How this skill works

The primary entry is scripts/generate.py, which calls Gemini models with parameters for model selection, temperature, max tokens, and flags for thinking, JSON output, grounding, and image input. The script prints plain text or a validated JSON object and can append grounding sources when Google Search is enabled.
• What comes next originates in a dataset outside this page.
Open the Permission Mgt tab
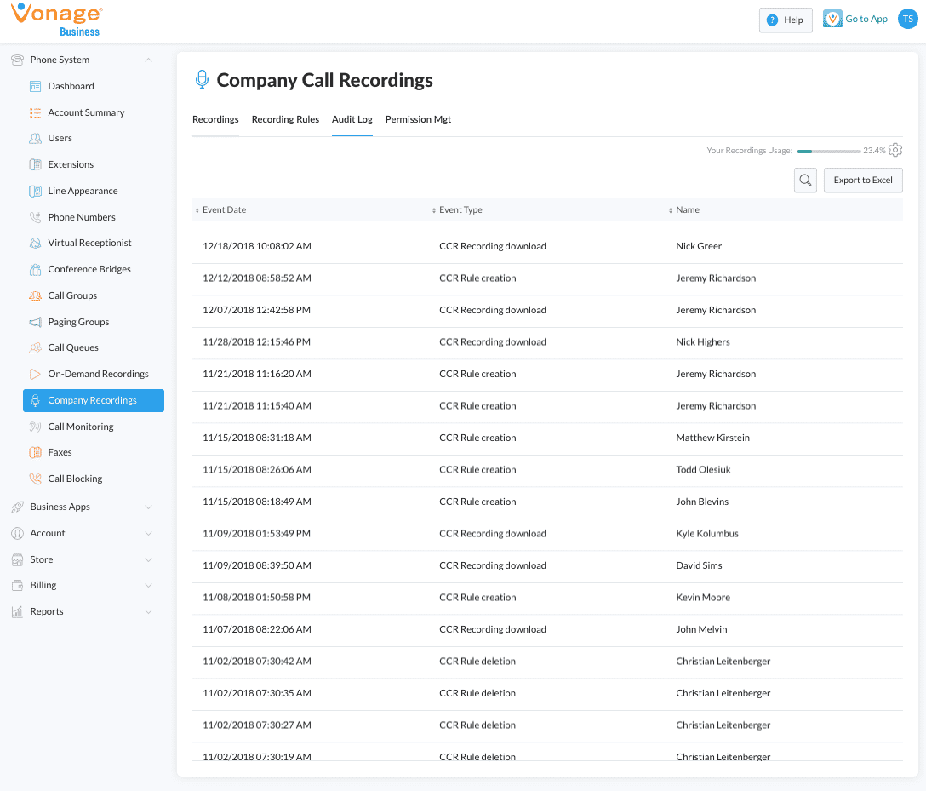Image resolution: width=926 pixels, height=791 pixels. click(418, 119)
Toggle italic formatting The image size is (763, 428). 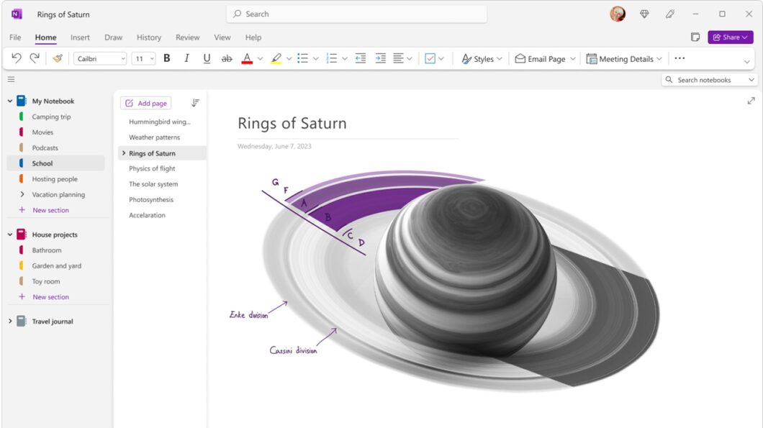[x=186, y=58]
You run the script with prompt and flags or embed it in batch pipelines for volume processing.

When to use it

  • Create blog posts, emails, documentation, or code snippets from a prompt
  • Analyze images combined with text prompts for captions or QA
  • Solve complex, multi-step problems using thinking mode
  • Produce structured JSON outputs for downstream parsing or APIs
  • Fetch current events and facts with grounding enabled
  • Integrate into batch content pipelines with TTS or embeddings

Best practices

  • Choose flash models for low-latency generation and pro models for deeper reasoning
  • Set temperature low (0.0–0.3) for deterministic results and higher for creative output
  • Use --thinking only for tasks needing stepwise reasoning to save tokens/costs
  • When generating JSON, specify the exact schema in the prompt and use system instructions to enforce structure
  • Enable grounding for time-sensitive queries and verify cited sources before publishing
  • Limit max-tokens and cache repeat results to manage cost

Example use cases

  • Generate a 500-word SEO blog post and convert to audio via TTS in a content pipeline
  • Run step-by-step ethical or technical analyses using thinking mode for research briefs
  • Produce structured user profile objects in JSON for API ingestion
  • Describe and analyze product photos with multimodal prompts for e-commerce listings
  • Answer current-events questions with grounding to include source citations

FAQ

How do I force valid JSON output?

Use the --json flag and include an explicit schema example in the prompt; adding a system instruction like "Always respond with valid JSON only" improves reliability.

What if a model name is not available?

Verify the model string, check API access rights, and fall back to gemini-3-flash-preview which is broadly available; update your API quota or request access for pro models if needed.